Farming First Farming First

On Thursday the Montpellier Panel, a group of leading experts in science, agriculture and development, released the 2013 Montpellier Panel report entitled ‘Sustainable Intensification: A New Paradigm for African Agriculture‘. The report suggests that it is time for a re-think on Sustainable Intensification which can offer a new paradigm for African agriculture, as an effective solution to ease the strain on many of the world’s resources.

The Montpellier report illustrates the many challenges facing the world, particularly in Africa, where over 200 million people (23%) of the population are classed as hungry. Agriculture is the industry most likely to alleviate hunger in Africa, yet due to land degradation and a lack of arable land it is extremely difficult for farmers in Africa to produce enough food to feed demand.

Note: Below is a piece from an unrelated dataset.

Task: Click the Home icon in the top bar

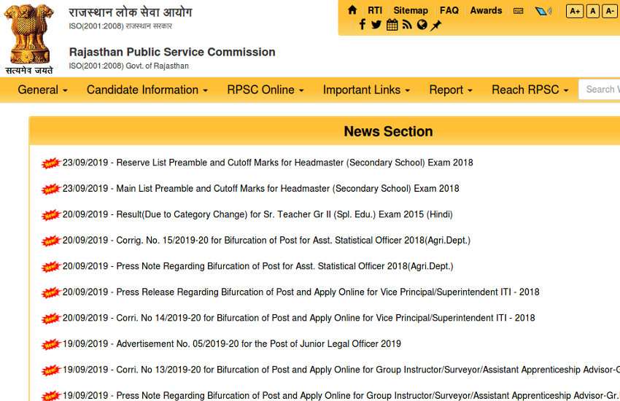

Sustainable Intensification offers a solution to this lack of land by encouraging a targeted use of inputs; ensuring farmers are only using the right fertilizers and seeds to grow more on their land. The fundamental theory of Sustainable Intensification is: ‘more crop, same land, fewer inputs’ (see diagram below).

Using less land to grow more not only eases the global demand for land but can also help increase farmers incomes, as they are able to produce more without having to increase the size of their fields. Sustainable Intensification is also beneficial to the environment as inputs are targeted meaning less waste of vital resources such as water.

Speaking at the launch Camilla Toulim, Deputy Chair of the Montpellier Panel and Director for the International Institute for Environment and Development (IIED), stressed the need for Sustainable Intensification in agriculture:

We desperately need to put into alignment an increase in yield and crop performance with fewer environmental impacts. We can’t afford globally to expand on land yet we need to increase yields so it is vitally important that people start to understand how crucial Sustainable Intensification can be.”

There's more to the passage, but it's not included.